A través de la historia han aparecido varios personajes que han intentado darle una vuelta a la lógica de este juego, un ejemplo es Elizabeth Magie Phillips quien fue la mujer que inventó la idea de este juego de mesa, pero en su origen buscaba promover las ideas de un economista autodidacta llamado Henry George, quien pensaba que el monopolio de tierras era perjudicial para la economía.

Basada en las ideas de este estudioso, Elizabeth ideó el juego The Landlord’s Game, el juego del terrateniente, que patentó en 1903. Este tenía dos tipos de reglas muy particulares, una a favor del monopolio y otra en contra.

El juego iniciaba la partida repartiendo la misma cantidad de dinero para todos los participantes, pero con las reglas en modo “monopolio”, el ganador acaparaba muchas tierras, y los perdedores quedaban sin nada. En cambio con las reglas en modo “anti monopolio” (más ligadas a la idea del economista Henry George), se limitaba la especulación excesiva y las ganancias podían ser más equitativas para todos los participantes.

Con esta lógica puedo entender que es mucho más fácil vivir en armonía y comprendo la razón por la cual existen tantas guerras de intereses económicos alrededor del mundo. Si tan solo pudiéramos ver al “otro” como alguien a quién ayudar a potencializar sus fortalezas y no como un contrincante a quién derrotar, el mundo sería tan diferente.

Pero hay que aceptarlo, desde la escuela nos enseñan a ser mejor que el “otro”, la motivación principal de muchos es estar en ese cuadro de honor, en ese podio, caso contrario serás catalogado como inútil o burro.

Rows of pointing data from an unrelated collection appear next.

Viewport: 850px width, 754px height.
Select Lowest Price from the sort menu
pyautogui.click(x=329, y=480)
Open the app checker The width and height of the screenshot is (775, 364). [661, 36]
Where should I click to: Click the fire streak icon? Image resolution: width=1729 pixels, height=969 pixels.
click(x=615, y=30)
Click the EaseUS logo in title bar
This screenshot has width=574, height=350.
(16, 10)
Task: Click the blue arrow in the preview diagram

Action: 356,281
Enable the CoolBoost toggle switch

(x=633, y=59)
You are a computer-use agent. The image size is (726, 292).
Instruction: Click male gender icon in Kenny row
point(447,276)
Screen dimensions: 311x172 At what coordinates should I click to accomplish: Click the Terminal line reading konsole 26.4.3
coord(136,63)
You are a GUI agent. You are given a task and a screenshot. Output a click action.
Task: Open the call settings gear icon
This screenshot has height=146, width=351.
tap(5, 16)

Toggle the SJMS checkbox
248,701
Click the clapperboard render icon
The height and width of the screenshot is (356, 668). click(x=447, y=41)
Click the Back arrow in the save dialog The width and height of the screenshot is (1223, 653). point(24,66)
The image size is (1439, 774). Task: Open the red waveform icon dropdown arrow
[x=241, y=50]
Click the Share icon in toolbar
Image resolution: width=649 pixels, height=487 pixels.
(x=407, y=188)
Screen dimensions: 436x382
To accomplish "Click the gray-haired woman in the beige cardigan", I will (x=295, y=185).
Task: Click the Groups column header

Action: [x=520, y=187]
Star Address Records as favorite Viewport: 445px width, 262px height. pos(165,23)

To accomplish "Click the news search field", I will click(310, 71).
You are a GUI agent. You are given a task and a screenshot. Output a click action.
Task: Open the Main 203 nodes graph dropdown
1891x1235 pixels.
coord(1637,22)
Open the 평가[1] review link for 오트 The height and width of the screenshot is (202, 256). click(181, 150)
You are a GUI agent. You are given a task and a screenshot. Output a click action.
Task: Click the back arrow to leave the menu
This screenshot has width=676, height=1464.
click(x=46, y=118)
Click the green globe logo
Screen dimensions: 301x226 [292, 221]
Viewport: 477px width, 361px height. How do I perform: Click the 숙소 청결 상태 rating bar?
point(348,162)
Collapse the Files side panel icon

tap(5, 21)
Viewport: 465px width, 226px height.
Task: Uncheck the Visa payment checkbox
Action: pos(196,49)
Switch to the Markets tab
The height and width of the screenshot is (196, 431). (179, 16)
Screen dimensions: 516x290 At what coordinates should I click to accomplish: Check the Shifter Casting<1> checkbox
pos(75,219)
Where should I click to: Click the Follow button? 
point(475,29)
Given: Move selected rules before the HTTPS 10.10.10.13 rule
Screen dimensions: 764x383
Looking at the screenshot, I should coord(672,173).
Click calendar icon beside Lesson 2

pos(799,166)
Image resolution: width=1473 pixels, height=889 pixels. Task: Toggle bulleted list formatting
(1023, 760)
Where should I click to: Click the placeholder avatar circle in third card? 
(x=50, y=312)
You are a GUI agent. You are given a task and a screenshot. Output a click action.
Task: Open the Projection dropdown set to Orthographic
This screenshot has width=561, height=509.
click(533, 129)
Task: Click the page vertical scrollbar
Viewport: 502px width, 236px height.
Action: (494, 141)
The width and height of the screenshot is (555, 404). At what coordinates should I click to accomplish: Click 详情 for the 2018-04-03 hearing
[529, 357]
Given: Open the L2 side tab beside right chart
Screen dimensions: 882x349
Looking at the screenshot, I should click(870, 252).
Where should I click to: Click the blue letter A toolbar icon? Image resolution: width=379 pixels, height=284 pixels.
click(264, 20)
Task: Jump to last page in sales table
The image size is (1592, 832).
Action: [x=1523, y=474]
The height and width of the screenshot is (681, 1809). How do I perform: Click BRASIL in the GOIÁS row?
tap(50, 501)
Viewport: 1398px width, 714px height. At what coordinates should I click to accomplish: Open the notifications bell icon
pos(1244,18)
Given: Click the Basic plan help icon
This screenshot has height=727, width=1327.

No es un secreto que varios científicos o personajes exitosos, en su infancia fueros mal vistos dentro de su ámbito educativo, pues la gente asocia las buenas notas con el éxito, cuando a la larga nos damos cuenta que no es así. Es importante ser disciplinado en la escuela y colegio, pero lo realmente preocupante es que el resultado de tus buenas notas sea un trabajo individualista y con el objetivo de ser superior a los demás.

Por eso admiro a Jesús, cuando su seguidores se preocupaban por el puesto que les tocaría en el cielo, el prestigio que estaba destinado en su vida eterna, el maestro lanza una respuesta anti sistema, casi antimonopolista y dice lo siguiente:

Les aseguro que a menos que ustedes cambien y se vuelvan como niños, no entrarán en el reino de los cielos. Por tanto, el que se humilla como este niño será el más grande en el reino de los cielos. (Mt. 18:2)

A esto podemos sumar las veces que hablaba de servir a los demás.

Así como el Hijo del hombre no vino para que le sirvan, sino para servir y para dar su vida en rescate por muchos.”

(Mt. 20:28)

Ahora cada vez que juegues “Monopolio”, asegúrate de ver tus actitudes dentro del juego, tal vez pienses que se trate de la euforia del momento o quizá así lo sea,  pero puede ser que solo así te des cuenta que has estado yendo por encima de los demás para llegar al “éxito” y ni siquiera te has percatado de las fortalezas de quienes te rodean.

Si tienes niños a tu cargo asegúrate de potenciar sus fortalezas, no vaya a ser que estés expulsando un próximo científico y tu nombre quede escrito como aquel descuidado que no pudo darse cuenta de la potencia que se sentaba en su clase.